For Women with Diabetes: Your Guide to Pregnancy is an illustrated, 44-page booklet that includes information about checking and controlling blood glucose - also called blood sugar levels, maintaining a healthy diet, staying physically active and taking tests and diabetes medications during pregnancy. The importance of planning for pregnancy and getting blood glucose levels under control before pregnancy to decrease the risk of birth defects associated with diabetes is emphasized. Logs for recording daily blood glucose and ketone levels, food intake and physical activity are included.
Produced by the National Diabetes Information Clearinghouse (NDIC), an information dissemination service of the National Institute of Diabetes and Digestive and Kidney Diseases (NIDDK) at the National Institutes of Health, the new booklet is available at www.diabetes.niddk.nih.gov/dm/pubs/pregnancy. A Spanish-language version of the booklet will be available soon.
To order a free copy of the publication, go to www.catalog.niddk.nih.gov. Copies also can be ordered by calling the Clearinghouse at 1-800-860-8747 or writing to the NDIC at 1 Information Way, Bethesda MD 20892-3560.
The Clearinghouse also has an easy-to-read booklet about gestational diabetes and many other resources about diabetes in English and Spanish. The A-to-Z list of topics and titles at www.diabetes.niddk.nih.gov/dm/a-z.asp lists all of these resources in alphabetical order. All NDIC publications are available free of charge.

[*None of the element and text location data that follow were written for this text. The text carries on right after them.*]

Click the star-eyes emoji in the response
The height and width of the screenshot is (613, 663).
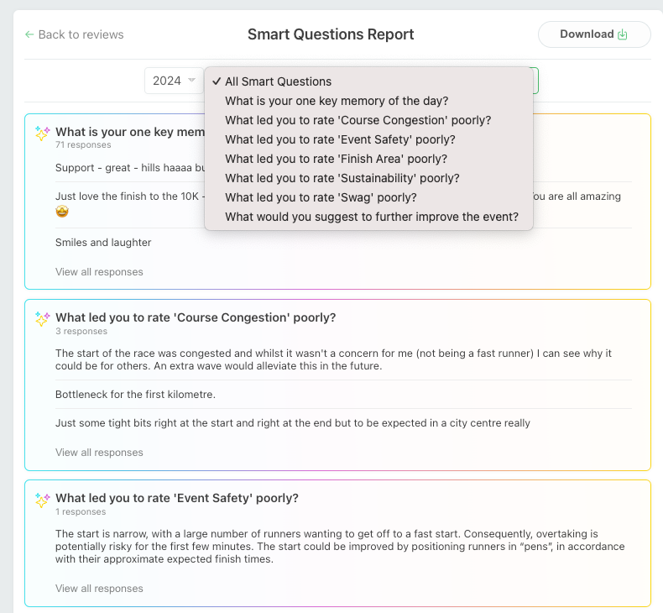click(x=62, y=211)
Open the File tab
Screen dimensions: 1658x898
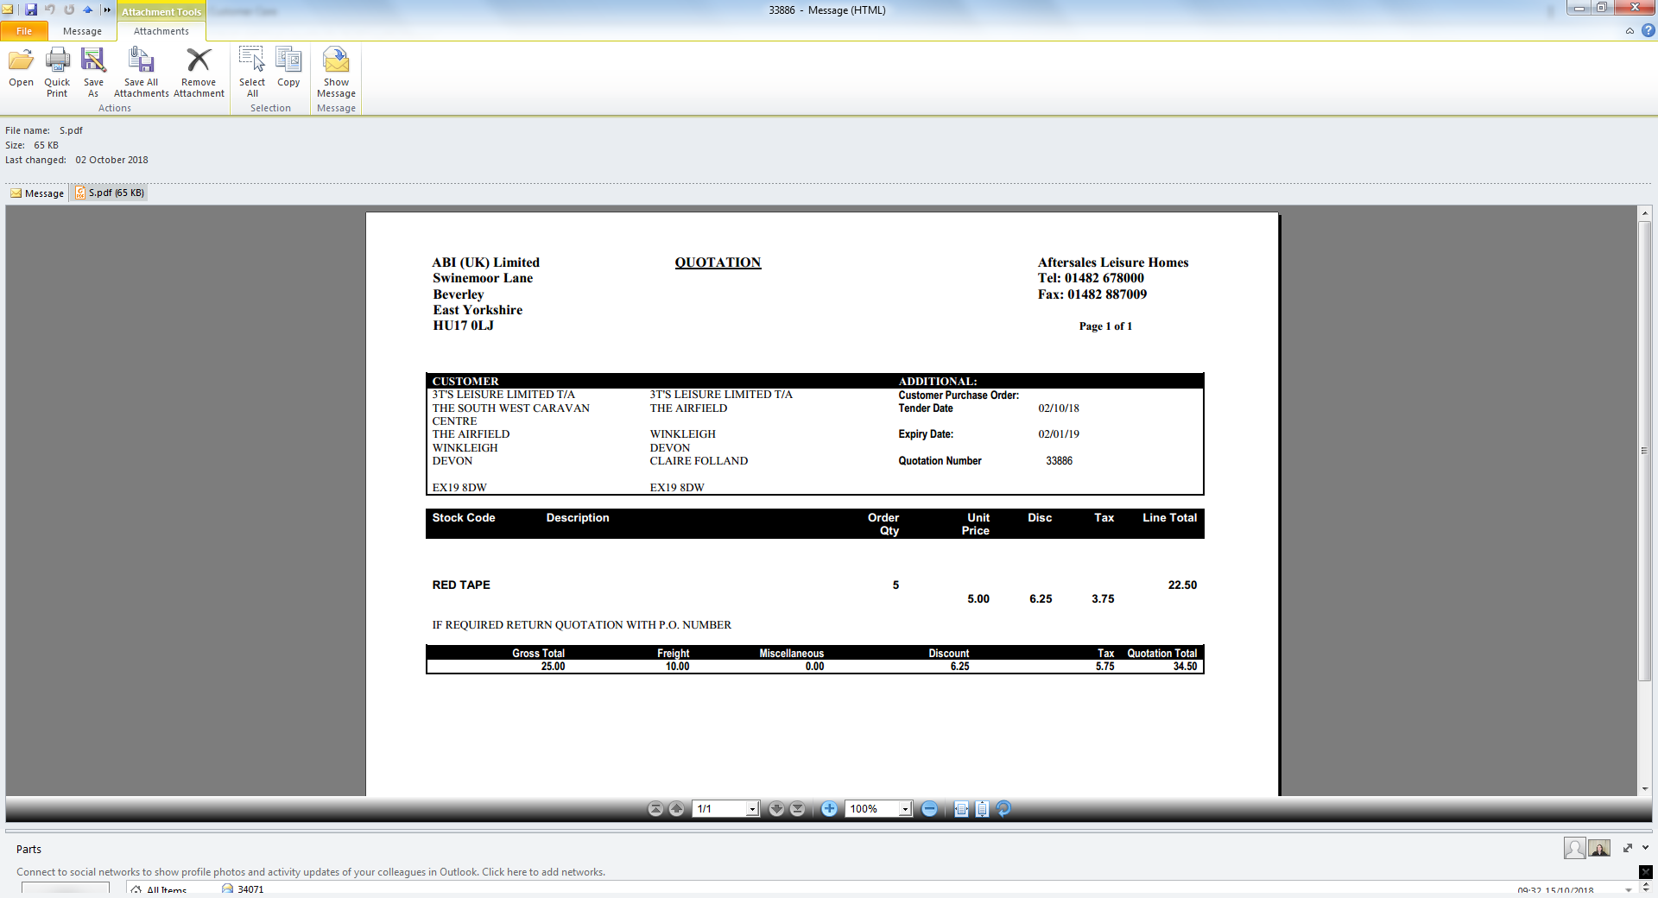click(24, 31)
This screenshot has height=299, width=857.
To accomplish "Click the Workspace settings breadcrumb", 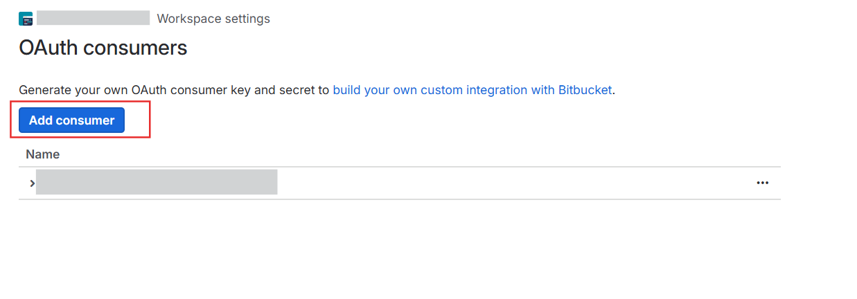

The NDIC was created in 1978 to increase knowledge and understanding about diabetes among patients, health care professionals and the general public. To carry out this mission, the NDIC works closely with the NIDDK's research programs; the National Diabetes Education Program; professional, patient and voluntary associations; and government agencies to identify and respond to informational needs about diabetes and its management.
The NIDDK, a component of the National Institutes of Health (NIH), conducts and supports research on diabetes and other endocrine and metabolic diseases; digestive diseases, nutrition and obesity; and kidney, urologic and hematologic diseases. Spanning the full spectrum of medicine and afflicting people of all ages and ethnic groups, these diseases encompass some of the most common, severe and disabling conditions affecting Americans.